***** Task inputs *****

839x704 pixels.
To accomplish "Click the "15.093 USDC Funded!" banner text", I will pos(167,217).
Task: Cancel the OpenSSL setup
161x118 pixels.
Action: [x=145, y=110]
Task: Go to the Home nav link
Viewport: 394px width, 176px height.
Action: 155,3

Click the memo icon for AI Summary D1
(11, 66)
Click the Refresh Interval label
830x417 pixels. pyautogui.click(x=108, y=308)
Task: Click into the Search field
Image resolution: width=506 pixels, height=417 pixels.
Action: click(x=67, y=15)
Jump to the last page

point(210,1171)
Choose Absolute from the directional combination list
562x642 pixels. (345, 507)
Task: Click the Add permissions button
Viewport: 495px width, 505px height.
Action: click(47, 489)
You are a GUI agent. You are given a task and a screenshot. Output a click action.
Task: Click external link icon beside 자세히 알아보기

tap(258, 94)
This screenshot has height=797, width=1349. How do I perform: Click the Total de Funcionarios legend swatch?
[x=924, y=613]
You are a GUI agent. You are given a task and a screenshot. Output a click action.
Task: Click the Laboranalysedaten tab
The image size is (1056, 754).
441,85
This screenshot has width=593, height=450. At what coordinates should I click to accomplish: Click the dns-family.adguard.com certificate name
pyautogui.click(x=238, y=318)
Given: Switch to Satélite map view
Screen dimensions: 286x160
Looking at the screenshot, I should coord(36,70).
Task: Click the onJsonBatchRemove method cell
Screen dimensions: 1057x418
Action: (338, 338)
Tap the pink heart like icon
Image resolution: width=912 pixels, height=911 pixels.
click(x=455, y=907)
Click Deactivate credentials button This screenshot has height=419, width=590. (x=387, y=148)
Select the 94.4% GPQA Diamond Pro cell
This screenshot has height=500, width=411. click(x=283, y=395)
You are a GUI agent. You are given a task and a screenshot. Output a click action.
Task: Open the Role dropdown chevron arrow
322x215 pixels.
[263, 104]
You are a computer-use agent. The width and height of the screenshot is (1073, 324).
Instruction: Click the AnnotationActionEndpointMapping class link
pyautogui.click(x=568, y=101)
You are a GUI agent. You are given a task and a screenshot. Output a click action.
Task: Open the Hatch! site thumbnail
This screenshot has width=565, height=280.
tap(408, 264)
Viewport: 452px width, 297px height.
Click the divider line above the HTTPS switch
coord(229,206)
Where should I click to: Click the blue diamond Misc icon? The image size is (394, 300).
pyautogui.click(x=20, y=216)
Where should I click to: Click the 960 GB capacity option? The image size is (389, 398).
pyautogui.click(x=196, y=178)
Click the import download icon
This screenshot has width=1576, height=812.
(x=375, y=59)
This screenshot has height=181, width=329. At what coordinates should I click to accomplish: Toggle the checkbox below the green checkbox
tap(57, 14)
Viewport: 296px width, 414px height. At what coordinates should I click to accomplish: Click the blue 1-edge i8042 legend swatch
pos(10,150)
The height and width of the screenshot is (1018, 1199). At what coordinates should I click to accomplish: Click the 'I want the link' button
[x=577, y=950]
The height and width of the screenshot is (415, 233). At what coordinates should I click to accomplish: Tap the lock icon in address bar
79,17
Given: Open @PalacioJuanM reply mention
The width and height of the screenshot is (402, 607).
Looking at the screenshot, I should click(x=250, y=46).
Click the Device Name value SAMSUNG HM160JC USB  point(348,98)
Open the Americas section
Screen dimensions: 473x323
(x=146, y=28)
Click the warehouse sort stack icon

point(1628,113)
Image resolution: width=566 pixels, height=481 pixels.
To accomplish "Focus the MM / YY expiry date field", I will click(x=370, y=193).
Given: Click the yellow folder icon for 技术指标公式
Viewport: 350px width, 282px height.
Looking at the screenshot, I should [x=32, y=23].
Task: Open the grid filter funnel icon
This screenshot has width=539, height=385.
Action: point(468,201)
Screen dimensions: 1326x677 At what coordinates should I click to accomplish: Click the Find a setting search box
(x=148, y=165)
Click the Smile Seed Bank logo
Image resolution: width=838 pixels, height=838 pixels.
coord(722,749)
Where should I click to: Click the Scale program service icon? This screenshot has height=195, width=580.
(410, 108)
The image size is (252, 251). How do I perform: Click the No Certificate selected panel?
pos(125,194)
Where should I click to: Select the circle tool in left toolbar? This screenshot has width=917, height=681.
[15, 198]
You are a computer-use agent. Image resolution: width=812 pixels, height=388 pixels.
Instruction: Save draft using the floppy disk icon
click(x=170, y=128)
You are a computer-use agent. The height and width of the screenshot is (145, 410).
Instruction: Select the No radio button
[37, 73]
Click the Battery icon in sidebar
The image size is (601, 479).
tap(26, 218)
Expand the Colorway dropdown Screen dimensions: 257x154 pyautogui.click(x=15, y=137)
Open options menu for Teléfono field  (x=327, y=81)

*****

Take the material above and reproduce it word for word.

839x704 pixels.
To accomplish "Click the "15.093 USDC Funded!" banner text", I will pos(167,217).
Task: Cancel the OpenSSL setup
161x118 pixels.
Action: [x=145, y=110]
Task: Go to the Home nav link
Viewport: 394px width, 176px height.
Action: 155,3

Click the memo icon for AI Summary D1
(11, 66)
Click the Refresh Interval label
830x417 pixels. pyautogui.click(x=108, y=308)
Task: Click into the Search field
Image resolution: width=506 pixels, height=417 pixels.
Action: click(x=67, y=15)
Jump to the last page

point(210,1171)
Choose Absolute from the directional combination list
562x642 pixels. (345, 507)
Task: Click the Add permissions button
Viewport: 495px width, 505px height.
Action: click(47, 489)
You are a GUI agent. You are given a task and a screenshot. Output a click action.
Task: Click external link icon beside 자세히 알아보기

tap(258, 94)
This screenshot has height=797, width=1349. How do I perform: Click the Total de Funcionarios legend swatch?
[x=924, y=613]
You are a GUI agent. You are given a task and a screenshot. Output a click action.
Task: Click the Laboranalysedaten tab
The image size is (1056, 754).
441,85
This screenshot has width=593, height=450. At what coordinates should I click to accomplish: Click the dns-family.adguard.com certificate name
pyautogui.click(x=238, y=318)
Given: Switch to Satélite map view
Screen dimensions: 286x160
Looking at the screenshot, I should coord(36,70).
Task: Click the onJsonBatchRemove method cell
Screen dimensions: 1057x418
Action: (338, 338)
Tap the pink heart like icon
Image resolution: width=912 pixels, height=911 pixels.
click(x=455, y=907)
Click Deactivate credentials button This screenshot has height=419, width=590. (x=387, y=148)
Select the 94.4% GPQA Diamond Pro cell
This screenshot has height=500, width=411. click(x=283, y=395)
You are a GUI agent. You are given a task and a screenshot. Output a click action.
Task: Open the Role dropdown chevron arrow
322x215 pixels.
[263, 104]
You are a computer-use agent. The width and height of the screenshot is (1073, 324).
Instruction: Click the AnnotationActionEndpointMapping class link
pyautogui.click(x=568, y=101)
You are a GUI agent. You are given a task and a screenshot. Output a click action.
Task: Open the Hatch! site thumbnail
This screenshot has width=565, height=280.
tap(408, 264)
Viewport: 452px width, 297px height.
Click the divider line above the HTTPS switch
coord(229,206)
Where should I click to: Click the blue diamond Misc icon? The image size is (394, 300).
pyautogui.click(x=20, y=216)
Where should I click to: Click the 960 GB capacity option? The image size is (389, 398).
pyautogui.click(x=196, y=178)
Click the import download icon
This screenshot has width=1576, height=812.
(x=375, y=59)
This screenshot has height=181, width=329. At what coordinates should I click to accomplish: Toggle the checkbox below the green checkbox
tap(57, 14)
Viewport: 296px width, 414px height. At what coordinates should I click to accomplish: Click the blue 1-edge i8042 legend swatch
pos(10,150)
The height and width of the screenshot is (1018, 1199). At what coordinates should I click to accomplish: Click the 'I want the link' button
[x=577, y=950]
The height and width of the screenshot is (415, 233). At what coordinates should I click to accomplish: Tap the lock icon in address bar
79,17
Given: Open @PalacioJuanM reply mention
The width and height of the screenshot is (402, 607).
Looking at the screenshot, I should click(x=250, y=46).
Click the Device Name value SAMSUNG HM160JC USB  point(348,98)
Open the Americas section
Screen dimensions: 473x323
(x=146, y=28)
Click the warehouse sort stack icon

point(1628,113)
Image resolution: width=566 pixels, height=481 pixels.
To accomplish "Focus the MM / YY expiry date field", I will click(x=370, y=193).
Given: Click the yellow folder icon for 技术指标公式
Viewport: 350px width, 282px height.
Looking at the screenshot, I should [x=32, y=23].
Task: Open the grid filter funnel icon
This screenshot has width=539, height=385.
Action: point(468,201)
Screen dimensions: 1326x677 At what coordinates should I click to accomplish: Click the Find a setting search box
(x=148, y=165)
Click the Smile Seed Bank logo
Image resolution: width=838 pixels, height=838 pixels.
coord(722,749)
Where should I click to: Click the Scale program service icon? This screenshot has height=195, width=580.
(410, 108)
The image size is (252, 251). How do I perform: Click the No Certificate selected panel?
pos(125,194)
Where should I click to: Select the circle tool in left toolbar? This screenshot has width=917, height=681.
[15, 198]
You are a computer-use agent. Image resolution: width=812 pixels, height=388 pixels.
Instruction: Save draft using the floppy disk icon
click(x=170, y=128)
You are a computer-use agent. The height and width of the screenshot is (145, 410).
Instruction: Select the No radio button
[37, 73]
Click the Battery icon in sidebar
The image size is (601, 479).
tap(26, 218)
Expand the Colorway dropdown Screen dimensions: 257x154 pyautogui.click(x=15, y=137)
Open options menu for Teléfono field  (x=327, y=81)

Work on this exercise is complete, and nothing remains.